_Your task_: A faithful copy is required. Print each line of the data exactly and omit the pictures.

_Stored data entries_:
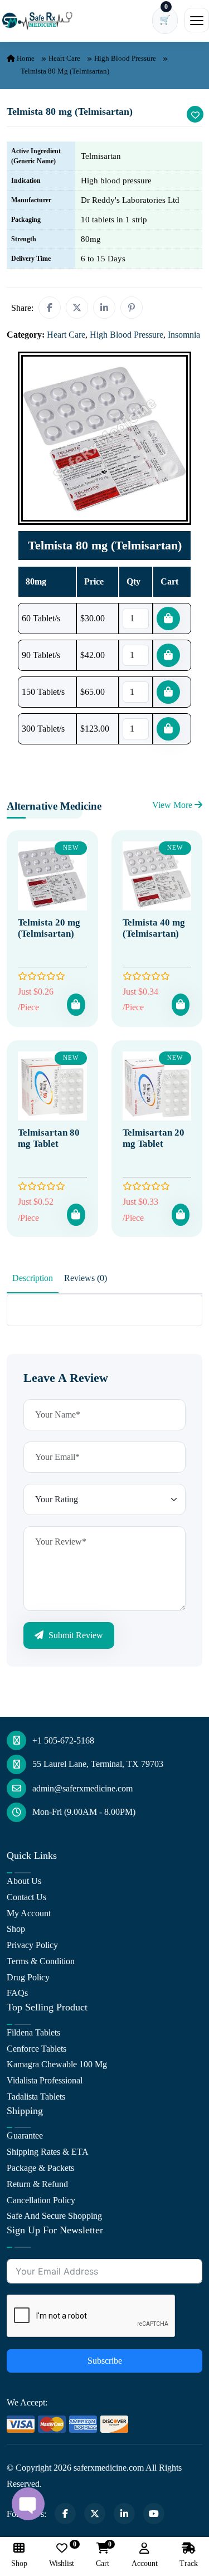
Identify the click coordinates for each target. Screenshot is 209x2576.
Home (25, 58)
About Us (24, 1881)
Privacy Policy (32, 1945)
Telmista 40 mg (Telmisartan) (154, 928)
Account (145, 2563)
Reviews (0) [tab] (85, 1278)
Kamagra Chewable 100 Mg (57, 2064)
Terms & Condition (41, 1961)
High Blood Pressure (125, 58)
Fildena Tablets (33, 2032)
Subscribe (105, 2360)
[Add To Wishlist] (195, 114)
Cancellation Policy (41, 2200)
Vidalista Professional (44, 2080)
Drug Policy (28, 1977)
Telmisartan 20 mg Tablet (153, 1138)
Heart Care (64, 58)
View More (173, 805)
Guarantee (25, 2135)
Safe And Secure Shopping (54, 2215)
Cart (102, 2555)
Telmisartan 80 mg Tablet (49, 1138)
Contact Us (26, 1897)
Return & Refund (37, 2184)
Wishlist (61, 2555)
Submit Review (74, 1635)
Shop (16, 1929)
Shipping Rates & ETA (48, 2151)
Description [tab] (32, 1278)
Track (188, 2563)
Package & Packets (40, 2168)
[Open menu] (196, 20)
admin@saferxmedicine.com (82, 1788)
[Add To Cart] (76, 1005)
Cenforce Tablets (36, 2048)
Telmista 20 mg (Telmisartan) (49, 928)
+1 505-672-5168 (63, 1740)
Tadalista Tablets (36, 2096)
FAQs (17, 1993)
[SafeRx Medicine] (39, 20)
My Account (29, 1913)
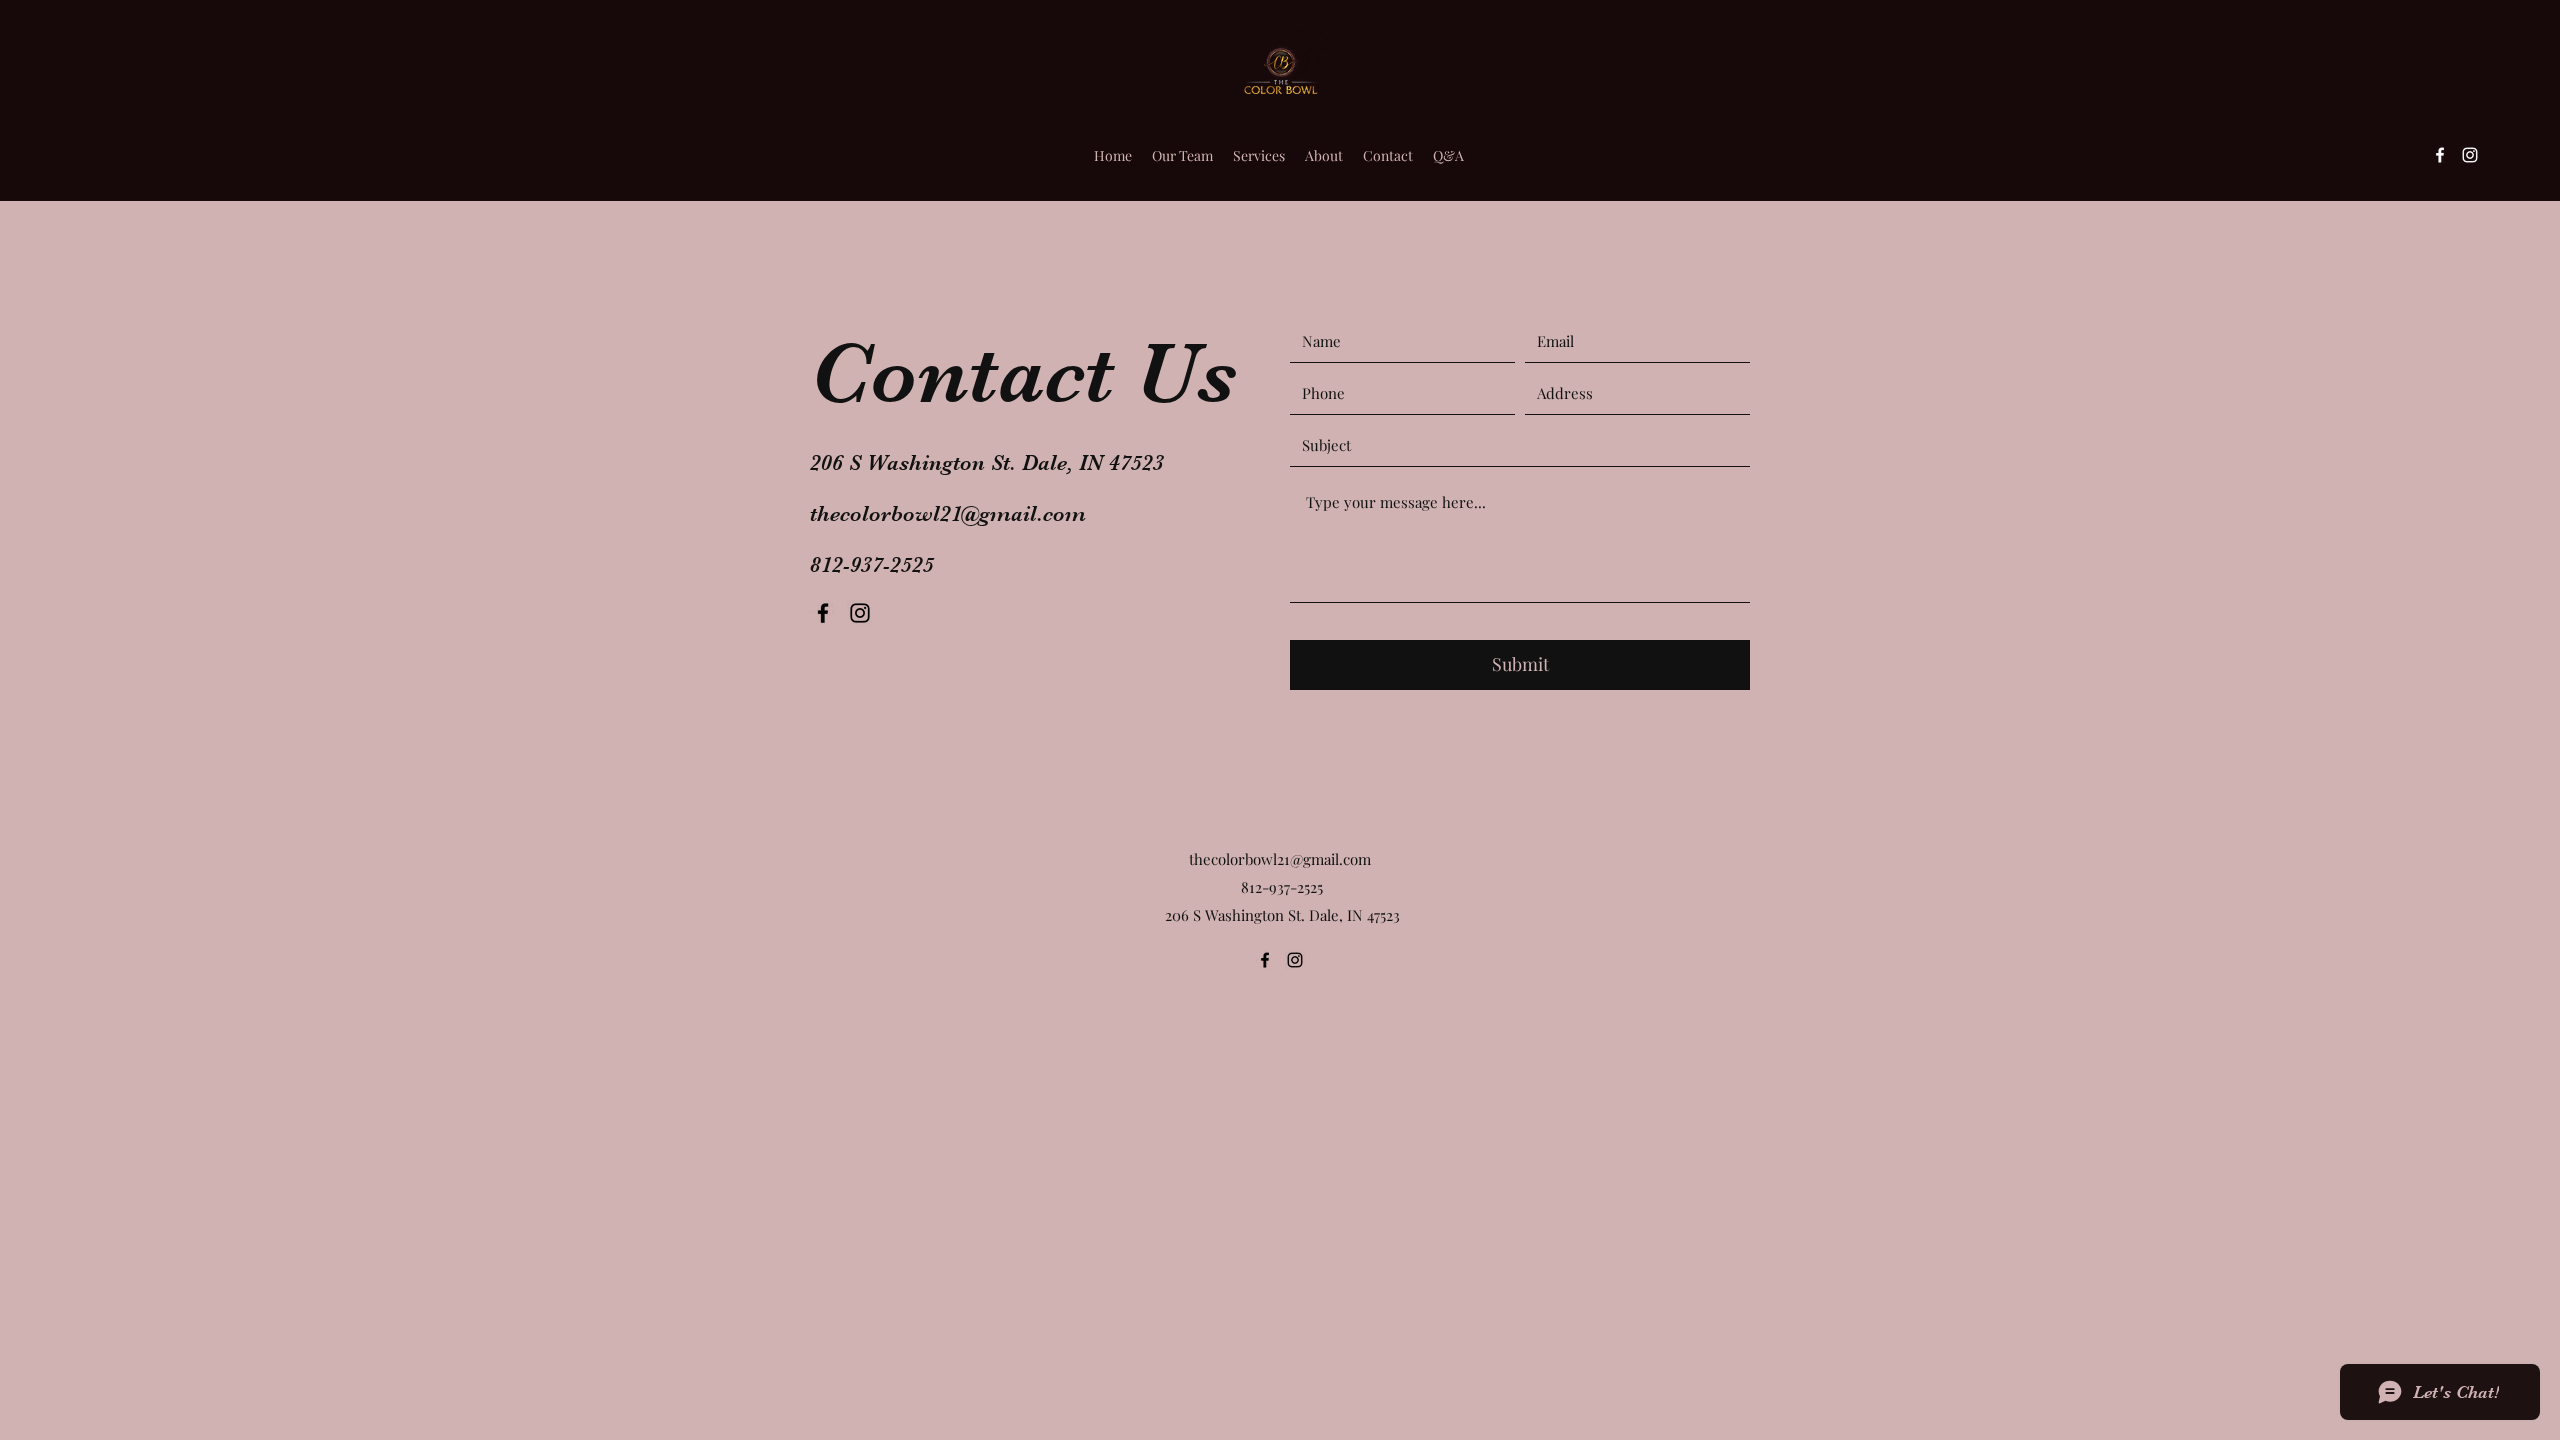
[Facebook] (2440, 155)
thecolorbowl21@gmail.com (948, 513)
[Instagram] (2470, 155)
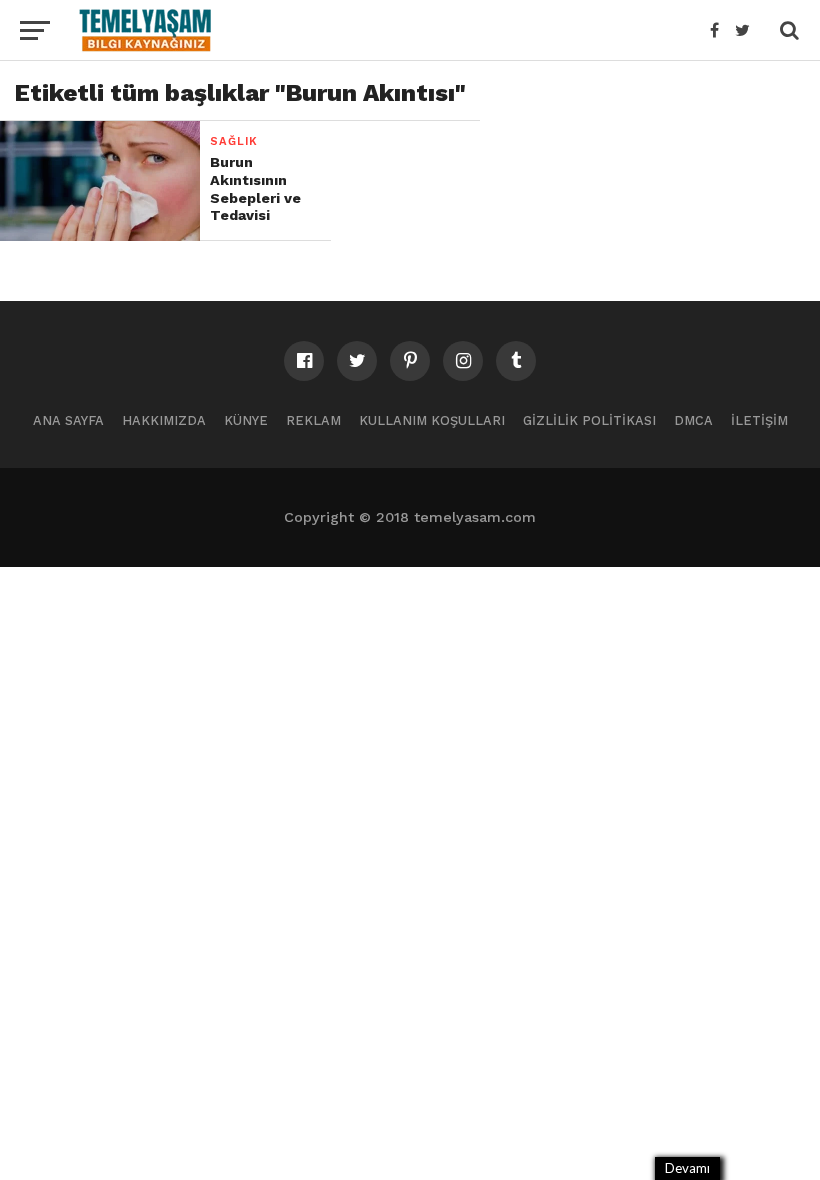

_Solution to this task_:
Identify the click coordinates for each target. Screenshot is 209x2576.
Home (25, 58)
About Us (24, 1881)
Privacy Policy (32, 1945)
Telmista 40 mg (Telmisartan) (154, 928)
Account (145, 2563)
Reviews (0) [tab] (85, 1278)
Kamagra Chewable 100 Mg (57, 2064)
Terms & Condition (41, 1961)
High Blood Pressure (125, 58)
Fildena Tablets (33, 2032)
Subscribe (105, 2360)
[Add To Wishlist] (195, 114)
Cancellation Policy (41, 2200)
Vidalista Professional (44, 2080)
Drug Policy (28, 1977)
Telmisartan 20 mg Tablet (153, 1138)
Heart Care (64, 58)
View More (173, 805)
Guarantee (25, 2135)
Safe And Secure Shopping (54, 2215)
Cart (102, 2555)
Telmisartan 80 mg Tablet (49, 1138)
Contact Us (26, 1897)
Return & Refund (37, 2184)
Wishlist (61, 2555)
Submit Review (74, 1635)
Shop (16, 1929)
Shipping Rates & ETA (48, 2151)
Description [tab] (32, 1278)
Track (188, 2563)
Package & Packets (40, 2168)
[Open menu] (196, 20)
admin@saferxmedicine.com (82, 1788)
[Add To Cart] (76, 1005)
Cenforce Tablets (36, 2048)
Telmista 20 mg (Telmisartan) (49, 928)
+1 505-672-5168 (63, 1740)
Tadalista Tablets (36, 2096)
FAQs (17, 1993)
[SafeRx Medicine] (39, 20)
My Account (29, 1913)
[Facebook] (2440, 155)
thecolorbowl21@gmail.com (948, 513)
[Instagram] (2470, 155)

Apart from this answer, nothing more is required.